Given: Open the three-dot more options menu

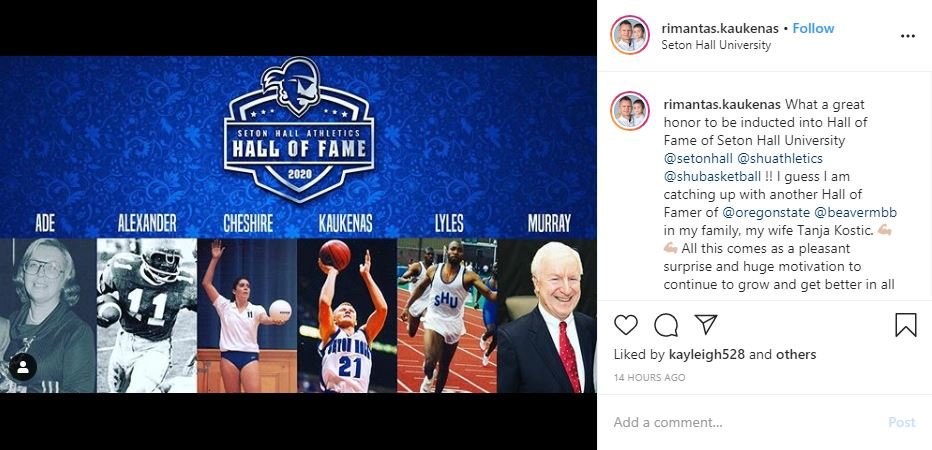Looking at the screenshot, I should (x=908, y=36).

□ □ □ □ □ □ □

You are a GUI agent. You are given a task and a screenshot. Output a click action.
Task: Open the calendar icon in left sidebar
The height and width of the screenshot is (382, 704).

□ □ □ □ □ □ □

§ **ASSIGNMENT**
Out of the listing above, reproduce exactly the lines from the one with "You are a GUI" up to and including the one with "The height and".

§ **FINISHED TASK**
You are a GUI agent. You are given a task and a screenshot. Output a click action.
Task: Open the calendar icon in left sidebar
The height and width of the screenshot is (382, 704).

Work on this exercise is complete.